Hey there all you Aca-people. It’s finally here. A sequel that isn’t about superheroes, aging action stars, or made 20 years too late. That in itself is a reason to see it but I’ll give you more.
Pitch Perfect 2 brings back the overwhelming majority of the previous cast and sees the triumphant Barden University Bellas, fresh off two more national a capella victories. Thanks to a wardrobe malfunction while performing for President Obama, they’re publicly ridiculed and faced with disbarment from the competition scene, with a win at the World A Capella Championships the only thing that can restore their good name. There are also subplots of Beca (Anna Kendrick) seeking a foothold in the music industry, a new member (Hailee Steinfeld) joining the group, the typical “us against the world” notion in the Bellas fight against the German phenomena of Das Sound Machine, and Fat Amy (Rebel Wilson) and Bumper (Adam DeVine) possibly taking their down low booty call out into the open.
Okay, so the plot and everything underneath is generic. It was the first time too. That doesn’t matter. Pitch Perfect 2 has something that too many films forget to inject into their digital celluloid: FUN. (No, not that awful hipster music group … actual fun.)
First off, I have to give major credit to actor/producer/director Elizabeth Banks and the casting department for bringing in so many talented comedians to round out the supporting cast. While I was very sorry to see that Donald Faison was no longer in the Tonehangers (a hilarious group of former a capella performers), adding in Reggie Watts made for a hilarious beat box battle with one of the members of Das Sound Machine. Also, adding YouTube sensation Flula Borg to the German squad was just fantastic (seriously, if you haven’t seen his Auto Tunes or his interviews with celebrities, you are missing out on some of the weirdest and funniest stuff).
Then there’s simply the genius of what Das Sound Machine brings to the table. They are a frighteningly precise and overwhelming musical force that steals the show every time they perform. They make a Fallout Boy song entertaining. FALLOUT BOY! That alone makes me shake my head at how much this sequel won me over. There’s also a running joke about Beca being infatuated with the leader of the German team and failing spectacularly to insult her which continues to make me laugh long after I’ve left the theater.

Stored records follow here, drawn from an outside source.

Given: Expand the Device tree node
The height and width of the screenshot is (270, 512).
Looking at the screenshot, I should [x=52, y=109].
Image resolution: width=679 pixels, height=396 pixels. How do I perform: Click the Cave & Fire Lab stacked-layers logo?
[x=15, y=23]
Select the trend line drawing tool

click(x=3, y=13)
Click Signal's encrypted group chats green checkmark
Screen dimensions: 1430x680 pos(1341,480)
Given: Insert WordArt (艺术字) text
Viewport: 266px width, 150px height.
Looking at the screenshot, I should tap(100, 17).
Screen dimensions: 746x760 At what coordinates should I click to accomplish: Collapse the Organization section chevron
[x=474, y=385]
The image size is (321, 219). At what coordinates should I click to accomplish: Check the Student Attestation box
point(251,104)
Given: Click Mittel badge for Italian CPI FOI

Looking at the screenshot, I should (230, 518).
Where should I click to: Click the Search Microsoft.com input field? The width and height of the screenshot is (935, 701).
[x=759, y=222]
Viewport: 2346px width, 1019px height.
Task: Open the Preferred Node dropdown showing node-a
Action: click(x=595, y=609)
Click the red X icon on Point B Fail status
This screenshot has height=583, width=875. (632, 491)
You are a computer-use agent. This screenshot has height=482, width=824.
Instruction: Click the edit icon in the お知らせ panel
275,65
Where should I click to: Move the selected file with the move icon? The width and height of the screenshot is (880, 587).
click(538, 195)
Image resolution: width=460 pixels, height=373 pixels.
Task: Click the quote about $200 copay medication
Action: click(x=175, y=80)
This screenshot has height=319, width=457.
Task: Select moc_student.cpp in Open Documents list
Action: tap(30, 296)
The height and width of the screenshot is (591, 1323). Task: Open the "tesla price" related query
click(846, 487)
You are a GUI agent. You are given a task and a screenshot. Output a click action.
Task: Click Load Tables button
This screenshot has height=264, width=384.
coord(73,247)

Really, the biggest misstep is continuing to portray Beca’s boyfriend (Skylar Astin) as a one dimensional cheerleader. He’s basically the perfect support system and only shows up when Beca is needing a pick me up speech. That being said, that’s kind of how so many girlfriend roles are written in most male-dominated films so whether this is an intentional middle finger to the system or an oversight, I can’t really tell (and if it’s the former I tip my hat to the screenwriters).
But even with that said, Pitch Perfect 2 does something that so rarely happens … it’s better than the first film. For those who know how much I loved the original, I realize that’s high praise but I think it’s well deserved. While there are a lot of subplots, they all get their due time to allow for resolution, the jokes come fast and often, and there is very little downtime from start to finish. Sure, this works better if you’ve seen the original, but don’t feel that you can’t join in if you somehow missed it. I saw this with two friends, one who loved the first installment like I did, and another who hadn’t seen it. We all came out of the movie raving about what just happened and anxiously awaiting the home market release so we could see it again (though I’ll be headed to the theaters as well).
I’m guessing that this is going to do very well at the box office and the question will become whether or not a Pitch Perfect 3 will eventually come to fruition. My cynical side wants to say that everyone involved should quit while they’re ahead but considering I was firmly against the idea of this sequel since the first film seemed like such a well contained and complete journey, I suppose we’ll all just have to see if there’s more for the Bellas to do. And for those headed to theaters, make sure to stay in your seats, there’s an extra scene in the credits that you won’t want to miss.